→ Directive: Copy everything from "The second stage, after" down to "easier than here." in the interview about the rapid inventory below, swapping "satellite image" for "aerial map".
## start Text passage
This is the helipad.
This is where we wash our clothes.
This is our bathing area. There's an electric eel in there.

[man speaking spanish over radio]

Emily: The camp radio.
So Álvaro, what is it that you do for the rapid inventory?

Álvaro: I do all the coordination, like before hand, before the inventory. There's many stages, first we have to visit the communities, talk to them, they need to be informed about what we are going to do. We just invite all of them to one large community so we have this informed consent session, so they all have to sign that they agree that we are going to do this work here.
The second stage, after we do that, we do an over flight. So we fly over the air to identify the points of interest from the air because it's much closer. Just imagine, just zoom in the satellite image and then you're right there. You see the kind of forest much easier than here.
And then the third stage would be like I come with the advance team, just get like cabled down with the helicopter.

Emily: So, like a helicopter is flying over, like, you don't have anywhere for that helicopter to land, we are in the middle of nowhere, and it puts you in a harness and they drop you down --

Álvaro: They drop me down.

Emily: -- with a chainsaw just cutting an area to land.

Álvaro: Yeah, so I just go first and then two people with chainsaws come after me.

Emily: Yeah? And those are people like --

Álvaro: So you just put the harness -- Local people from

Emily: Yeah like the people --

Álvaro: Like the people who are with us right now.
So we just clear an area that is like safe for the helicopter to just come down, and the helicopter comes back with the rest of the team. There is like, one cook, and the rest are like two chainsaw persons that help being the chainsaws, and the rest are like the rocheros. These guys make the beautiful trails for the scientists to walk on.
## end Text passage
## start Source excerpt
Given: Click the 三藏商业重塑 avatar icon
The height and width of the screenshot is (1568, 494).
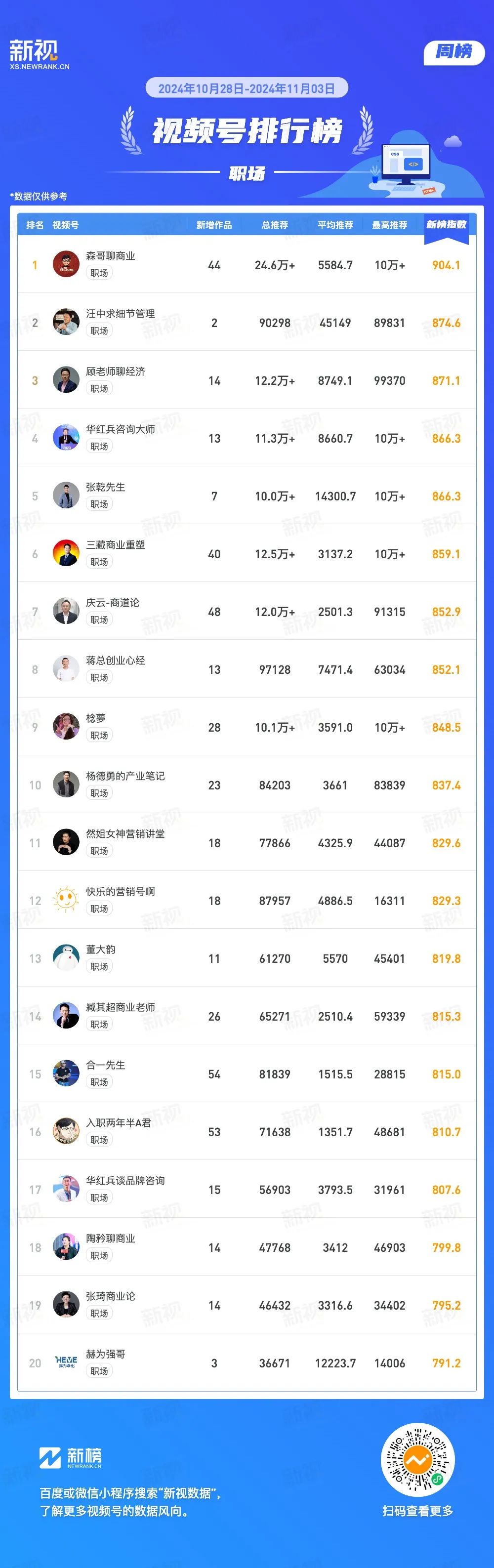Looking at the screenshot, I should 66,553.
## end Source excerpt
→ Task solution:
The second stage, after we do that, we do an over flight. So we fly over the air to identify the points of interest from the air because it's much closer. Just imagine, just zoom in the aerial map and then you're right there. You see the kind of forest much easier than here.